The State of Our Prisons
Overcrowding in Italian penitentiary institutions is now alarming: as of 31 October 2023, 59,715 people were detained compared to a capacity of 51,275 places (Ministry of Justice data). The same data highlights that migrants are more often recipients of jail sentences and imprisonment while awaiting trial with respect to Italian citizens. Legal and illegal immigrants are currently estimated to constitute around 10% of the Italian population: in jail, this proportion climbs to 31%.
The greater incidence of migrant people inside prisons is attributable to the lack of legal support and social assistance outside prison and the condition of extreme marginalization these people are forced to live in. A first element that all foreign immigrants (at liberty or in prison) have in common is how they are affected by the crisis of the welfare system. Resources are scarce (for public housing, social services, health care, etc.) and this has disproportionate repercussions on migrants, given that they often do not have a family structure or other resources to escape the profound hardship in which they find themselves.

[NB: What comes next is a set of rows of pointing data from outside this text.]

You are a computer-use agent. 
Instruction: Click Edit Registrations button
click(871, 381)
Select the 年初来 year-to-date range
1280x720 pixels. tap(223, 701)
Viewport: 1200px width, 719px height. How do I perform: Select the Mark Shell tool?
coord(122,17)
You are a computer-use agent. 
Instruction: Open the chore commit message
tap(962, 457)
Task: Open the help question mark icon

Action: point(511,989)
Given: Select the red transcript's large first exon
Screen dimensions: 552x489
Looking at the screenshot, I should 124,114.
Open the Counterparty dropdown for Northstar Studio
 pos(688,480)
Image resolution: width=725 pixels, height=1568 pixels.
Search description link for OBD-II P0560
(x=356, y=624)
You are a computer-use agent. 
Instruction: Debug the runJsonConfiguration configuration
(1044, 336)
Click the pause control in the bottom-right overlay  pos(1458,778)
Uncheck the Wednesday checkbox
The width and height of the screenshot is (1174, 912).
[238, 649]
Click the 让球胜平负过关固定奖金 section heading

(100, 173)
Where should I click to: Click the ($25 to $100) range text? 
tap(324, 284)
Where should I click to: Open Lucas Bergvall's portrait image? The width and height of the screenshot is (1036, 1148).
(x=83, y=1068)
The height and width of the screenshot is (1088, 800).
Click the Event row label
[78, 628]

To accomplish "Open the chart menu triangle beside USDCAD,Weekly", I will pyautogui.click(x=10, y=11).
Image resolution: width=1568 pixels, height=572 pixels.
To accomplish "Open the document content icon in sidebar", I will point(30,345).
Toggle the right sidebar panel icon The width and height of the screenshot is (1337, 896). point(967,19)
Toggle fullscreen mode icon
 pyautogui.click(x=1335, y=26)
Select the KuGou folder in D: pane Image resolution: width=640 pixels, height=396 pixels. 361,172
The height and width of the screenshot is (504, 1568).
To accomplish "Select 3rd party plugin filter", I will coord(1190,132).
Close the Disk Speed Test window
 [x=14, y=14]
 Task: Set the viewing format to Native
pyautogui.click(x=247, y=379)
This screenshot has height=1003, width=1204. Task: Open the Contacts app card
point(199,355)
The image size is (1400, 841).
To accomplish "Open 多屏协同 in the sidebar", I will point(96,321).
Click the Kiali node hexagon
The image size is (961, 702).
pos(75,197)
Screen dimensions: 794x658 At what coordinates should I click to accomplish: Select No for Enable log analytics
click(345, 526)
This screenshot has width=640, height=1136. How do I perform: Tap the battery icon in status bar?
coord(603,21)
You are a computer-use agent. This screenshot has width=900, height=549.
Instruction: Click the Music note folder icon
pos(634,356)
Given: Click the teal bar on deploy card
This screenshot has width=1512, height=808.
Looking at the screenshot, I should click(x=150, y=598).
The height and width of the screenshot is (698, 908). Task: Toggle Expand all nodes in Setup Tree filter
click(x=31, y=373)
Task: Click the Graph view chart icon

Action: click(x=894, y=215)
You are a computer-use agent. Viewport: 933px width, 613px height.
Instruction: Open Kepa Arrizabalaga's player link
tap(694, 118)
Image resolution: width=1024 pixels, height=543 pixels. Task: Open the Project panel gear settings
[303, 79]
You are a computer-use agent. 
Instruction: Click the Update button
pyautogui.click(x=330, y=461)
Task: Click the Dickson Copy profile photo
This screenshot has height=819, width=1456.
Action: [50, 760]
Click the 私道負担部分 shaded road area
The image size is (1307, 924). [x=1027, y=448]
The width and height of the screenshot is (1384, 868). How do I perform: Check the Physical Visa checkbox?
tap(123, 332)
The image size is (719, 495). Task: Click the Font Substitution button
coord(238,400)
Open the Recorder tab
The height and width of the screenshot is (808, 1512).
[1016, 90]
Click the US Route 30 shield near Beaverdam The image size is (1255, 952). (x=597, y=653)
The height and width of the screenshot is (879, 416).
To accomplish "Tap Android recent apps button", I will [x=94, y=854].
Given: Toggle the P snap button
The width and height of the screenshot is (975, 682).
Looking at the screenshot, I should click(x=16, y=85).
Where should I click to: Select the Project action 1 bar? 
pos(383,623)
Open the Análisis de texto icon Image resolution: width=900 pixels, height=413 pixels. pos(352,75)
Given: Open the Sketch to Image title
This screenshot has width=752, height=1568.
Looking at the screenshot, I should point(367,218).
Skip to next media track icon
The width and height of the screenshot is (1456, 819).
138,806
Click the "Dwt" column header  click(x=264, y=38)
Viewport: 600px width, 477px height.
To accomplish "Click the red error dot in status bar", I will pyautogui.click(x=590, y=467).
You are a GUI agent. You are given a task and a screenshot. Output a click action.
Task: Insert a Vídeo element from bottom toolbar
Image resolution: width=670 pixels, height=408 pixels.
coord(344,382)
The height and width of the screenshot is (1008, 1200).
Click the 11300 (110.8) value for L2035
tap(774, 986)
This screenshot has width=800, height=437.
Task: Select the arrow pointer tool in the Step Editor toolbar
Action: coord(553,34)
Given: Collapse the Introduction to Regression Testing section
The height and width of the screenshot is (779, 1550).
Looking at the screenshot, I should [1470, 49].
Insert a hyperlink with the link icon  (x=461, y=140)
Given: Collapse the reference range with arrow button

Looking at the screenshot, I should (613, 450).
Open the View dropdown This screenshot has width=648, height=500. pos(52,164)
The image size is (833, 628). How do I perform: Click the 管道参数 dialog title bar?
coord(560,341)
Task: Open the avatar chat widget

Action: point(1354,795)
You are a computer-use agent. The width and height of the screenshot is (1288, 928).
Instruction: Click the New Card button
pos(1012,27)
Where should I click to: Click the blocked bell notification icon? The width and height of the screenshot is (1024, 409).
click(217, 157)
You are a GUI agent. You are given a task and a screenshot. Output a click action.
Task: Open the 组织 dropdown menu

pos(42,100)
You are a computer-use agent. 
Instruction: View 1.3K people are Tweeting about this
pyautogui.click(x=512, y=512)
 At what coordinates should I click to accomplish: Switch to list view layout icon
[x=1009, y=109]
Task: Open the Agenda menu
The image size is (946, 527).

For detained foreigners, the situation is even more dramatic. The absence of documents or the expiration of the residence permit during the sentence are veritable disasters that affect the convicted person and are really difficult to pay remedy to. Those without papers will not be able to have them issued unless they personally go to their own Consulate, something that those who are in jail cannot do. Without a valid document (passport or ID card) the person will hardly obtain their tax code and, therefore, have access to prison benefits. In this way, however, we are giving up on the rehabilitation purpose of prison sentences.
If the residence permit expires while you are in prison, the ways to renew it are closed or very complex, also due to bureaucratic procedures that are difficult to reconcile with the state of imprisonment (inability of Police Headquarters to go to prison and absence of agreements with the postal service), while the prison system is struggling due to limited resources. The presence of cultural mediators is also insufficient to cover the needs of detained people who sometimes do not speak a word of Italian and are from having a minimal competence in matters of criminal responsibility and criminal procedure. Furthermore, it is difficult for foreign people to work outside prison during the day, given the absence of suitable domicile and local employment (sometimes aggravated by the absence of regularization), thus hindering re-education programs outside prison even for those who have committed crimes of lesser gravity.
And outside penitentiary institutions the situation is even worse. Migrants suffer from an extreme vulnerability that Italy is unable to cope with: progressive cuts in welfare provisions, long regularization times (the 2020 immigration amnesty is not yet complete, and many of the procedures are inaccessible to migrants due to the IT methods envisaged and the absence of mediators and interpreters in government offices), so that this lack of essential services produces years of precarity and worry for countless family households.
All this produces segregation and exclusion, ghettoization and impoverishment, and adds fragility to fragility, by preventing access to welfare support for poverty and vulnerability.
As we know well, all this inexorably leads to feelings of anger and despair, and sometimes in the perpetration of crimes against property and people. We should therefore not be surprised to find these vulnerabilities filling prisons, if we consider that penal law interventions often target disadvantaged classes and vulnerable subjects, thinking of solving something with the introduction of new crimes or by tightening criminal sanctions.
There is a lot of talk about bringing security but too little is done to support mediation and re-education paths that could serve this purpose. Above all, data on recidivism tell us that this prison system is not doing anything to reduce it. And prison data are scant and this should be denounced, because it is an indication of a lack of will to make careful and in-depth assessments, but the few data we have speak of criminal recurrence for around 60% of prison convicts. This percentage drops dramatically for those serving their sentences outside prison with suitable control, support and assistance tools, and also in 'model' prisons where the attention is focused on serious resocialization projects.
But so the all-things-penal policies of recent years that are producing a surge of inmates in (increasingly inhumane) carceral institutions and reducing the opportunities for rehabilitation projects, what crimes are they actually trying to prevent, what victims to protect?